By outlining a Sprint Backlog where members some hidden information can be revealed. I think Stress is one of those.

Stress like other "energies" is something that, consciously, a team spends to accomplish a Sprint Goal.

The total amount of hours identified at the sprint planning meeting can be thought as the energy to be spent and energy focuses on pressure and pressure focuses on stress.

So a burndown chart can be seen as the project addressable stress, and an ideal curve from the beginning to the end of the sprint should be the ideal leveling of stress during days.

A Sprint Backlog task is coming from a prioritized Product Backlog; the first task refers to the most important feature to be implemented and the more stressing feature for the customer point of view.

By anticipating stress resolution, stress decreases while each task is done and each feature is completed.

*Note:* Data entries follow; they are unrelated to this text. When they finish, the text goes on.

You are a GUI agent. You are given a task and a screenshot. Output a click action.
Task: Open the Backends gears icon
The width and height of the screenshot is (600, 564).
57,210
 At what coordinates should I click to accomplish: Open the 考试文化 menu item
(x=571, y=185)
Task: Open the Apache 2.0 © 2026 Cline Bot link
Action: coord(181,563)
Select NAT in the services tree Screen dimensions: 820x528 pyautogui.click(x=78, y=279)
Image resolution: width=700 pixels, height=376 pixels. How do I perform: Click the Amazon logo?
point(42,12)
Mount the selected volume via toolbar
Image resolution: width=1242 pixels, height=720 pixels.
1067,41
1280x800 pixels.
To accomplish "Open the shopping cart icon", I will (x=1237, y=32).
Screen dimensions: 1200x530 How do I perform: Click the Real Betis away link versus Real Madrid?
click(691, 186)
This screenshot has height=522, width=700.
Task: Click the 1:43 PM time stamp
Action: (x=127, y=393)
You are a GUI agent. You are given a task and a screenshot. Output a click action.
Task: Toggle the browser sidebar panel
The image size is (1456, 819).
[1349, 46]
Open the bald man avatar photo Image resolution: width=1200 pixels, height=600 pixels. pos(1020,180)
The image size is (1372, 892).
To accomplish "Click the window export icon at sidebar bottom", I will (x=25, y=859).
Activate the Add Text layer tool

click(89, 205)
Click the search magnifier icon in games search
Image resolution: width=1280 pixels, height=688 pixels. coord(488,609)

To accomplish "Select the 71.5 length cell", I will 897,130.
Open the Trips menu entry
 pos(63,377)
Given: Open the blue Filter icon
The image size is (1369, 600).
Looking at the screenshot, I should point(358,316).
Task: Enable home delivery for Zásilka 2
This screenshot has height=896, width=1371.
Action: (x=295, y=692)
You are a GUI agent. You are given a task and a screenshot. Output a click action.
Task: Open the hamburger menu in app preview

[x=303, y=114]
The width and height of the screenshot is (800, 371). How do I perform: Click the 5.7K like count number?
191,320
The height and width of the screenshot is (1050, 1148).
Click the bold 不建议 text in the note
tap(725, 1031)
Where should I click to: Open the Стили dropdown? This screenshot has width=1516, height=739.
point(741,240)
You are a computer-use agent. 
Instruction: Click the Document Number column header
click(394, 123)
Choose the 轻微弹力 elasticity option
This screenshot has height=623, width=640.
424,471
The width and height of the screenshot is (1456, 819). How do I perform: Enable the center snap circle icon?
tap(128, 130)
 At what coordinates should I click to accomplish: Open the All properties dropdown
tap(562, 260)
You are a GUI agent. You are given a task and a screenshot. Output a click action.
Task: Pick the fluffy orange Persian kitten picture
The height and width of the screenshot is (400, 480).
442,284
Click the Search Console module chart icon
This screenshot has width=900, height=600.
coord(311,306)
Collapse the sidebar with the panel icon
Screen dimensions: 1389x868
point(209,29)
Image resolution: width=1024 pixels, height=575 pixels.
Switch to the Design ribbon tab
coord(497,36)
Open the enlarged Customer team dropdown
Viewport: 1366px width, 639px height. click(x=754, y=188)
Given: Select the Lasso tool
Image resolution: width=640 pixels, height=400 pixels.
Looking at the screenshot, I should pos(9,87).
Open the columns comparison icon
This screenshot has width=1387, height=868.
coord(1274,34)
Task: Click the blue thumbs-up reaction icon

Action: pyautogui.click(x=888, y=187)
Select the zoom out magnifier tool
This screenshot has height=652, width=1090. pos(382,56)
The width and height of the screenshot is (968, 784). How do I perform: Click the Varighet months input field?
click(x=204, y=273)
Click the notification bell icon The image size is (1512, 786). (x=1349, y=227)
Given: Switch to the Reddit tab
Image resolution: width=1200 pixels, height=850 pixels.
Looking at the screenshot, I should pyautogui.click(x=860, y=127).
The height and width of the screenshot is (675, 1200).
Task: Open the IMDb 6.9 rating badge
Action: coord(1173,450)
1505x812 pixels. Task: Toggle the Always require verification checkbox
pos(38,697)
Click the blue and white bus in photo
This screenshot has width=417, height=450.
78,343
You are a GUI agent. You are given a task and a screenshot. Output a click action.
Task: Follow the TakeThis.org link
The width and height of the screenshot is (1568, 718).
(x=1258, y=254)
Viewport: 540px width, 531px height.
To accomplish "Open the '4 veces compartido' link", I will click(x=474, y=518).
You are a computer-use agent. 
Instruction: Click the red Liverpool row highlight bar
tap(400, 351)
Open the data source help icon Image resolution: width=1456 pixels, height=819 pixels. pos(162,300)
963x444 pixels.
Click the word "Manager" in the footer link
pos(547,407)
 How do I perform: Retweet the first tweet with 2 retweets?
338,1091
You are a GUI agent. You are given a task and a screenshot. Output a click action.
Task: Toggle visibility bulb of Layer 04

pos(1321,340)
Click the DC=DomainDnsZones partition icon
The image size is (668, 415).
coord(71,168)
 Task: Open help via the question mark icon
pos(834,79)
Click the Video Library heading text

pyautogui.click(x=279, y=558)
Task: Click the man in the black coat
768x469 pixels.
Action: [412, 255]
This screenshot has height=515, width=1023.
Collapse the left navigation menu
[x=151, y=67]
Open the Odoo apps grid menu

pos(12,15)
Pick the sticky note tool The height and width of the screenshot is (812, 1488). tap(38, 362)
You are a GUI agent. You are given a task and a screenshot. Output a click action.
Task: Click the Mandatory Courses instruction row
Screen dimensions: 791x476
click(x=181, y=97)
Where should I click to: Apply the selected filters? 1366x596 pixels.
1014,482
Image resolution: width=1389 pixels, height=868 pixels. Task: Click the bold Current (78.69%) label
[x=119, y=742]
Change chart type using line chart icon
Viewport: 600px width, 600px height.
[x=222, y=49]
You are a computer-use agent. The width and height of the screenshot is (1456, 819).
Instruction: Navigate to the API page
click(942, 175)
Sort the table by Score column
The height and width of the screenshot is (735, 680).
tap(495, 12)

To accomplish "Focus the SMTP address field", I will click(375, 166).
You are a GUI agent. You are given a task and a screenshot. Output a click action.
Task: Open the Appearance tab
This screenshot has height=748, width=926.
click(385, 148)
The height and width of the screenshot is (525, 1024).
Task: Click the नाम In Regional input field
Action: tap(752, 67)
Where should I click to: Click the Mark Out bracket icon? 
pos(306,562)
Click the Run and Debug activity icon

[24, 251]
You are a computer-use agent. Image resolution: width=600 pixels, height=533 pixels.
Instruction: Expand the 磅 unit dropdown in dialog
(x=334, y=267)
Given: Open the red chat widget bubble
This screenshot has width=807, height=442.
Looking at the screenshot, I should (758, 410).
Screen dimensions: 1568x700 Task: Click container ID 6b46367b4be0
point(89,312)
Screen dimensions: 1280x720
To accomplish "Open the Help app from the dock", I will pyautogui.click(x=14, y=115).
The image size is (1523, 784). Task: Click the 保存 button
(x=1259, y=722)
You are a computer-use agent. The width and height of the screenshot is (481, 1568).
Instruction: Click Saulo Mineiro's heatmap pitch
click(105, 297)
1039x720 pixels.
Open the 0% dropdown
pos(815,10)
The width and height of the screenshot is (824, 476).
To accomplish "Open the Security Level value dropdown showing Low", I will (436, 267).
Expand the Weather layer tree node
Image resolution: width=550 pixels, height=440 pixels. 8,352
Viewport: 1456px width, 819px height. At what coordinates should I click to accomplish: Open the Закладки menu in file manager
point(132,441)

The next feature is less "important" than the previous with directs implications on stress.

A scrum master should point out that having a

  • product backlog prioritized
  • sprint backlog discussed in terms of hours (4 to 10 each task)
  • daily scrum
  • daily updated Sprint Backlog

is not addressed only the delivery of the project, but it is delivered the consistency of a team in term of psychological health.

I'm not a psychologist, but I'm searching a way to improve team day by day living to work better in a stress free environment.

Endnotes
The team is focusing on Phase Archetypes because they continuously increase focuses every time on what bring them out of burning. Common Objectives are lost against Phase Objectives. Without the right priority and without the right self-management strategy, team is move to do fancy stuff at the beginning and run faster at the end spending all the energies, creating pressure and then moving to a negative environment.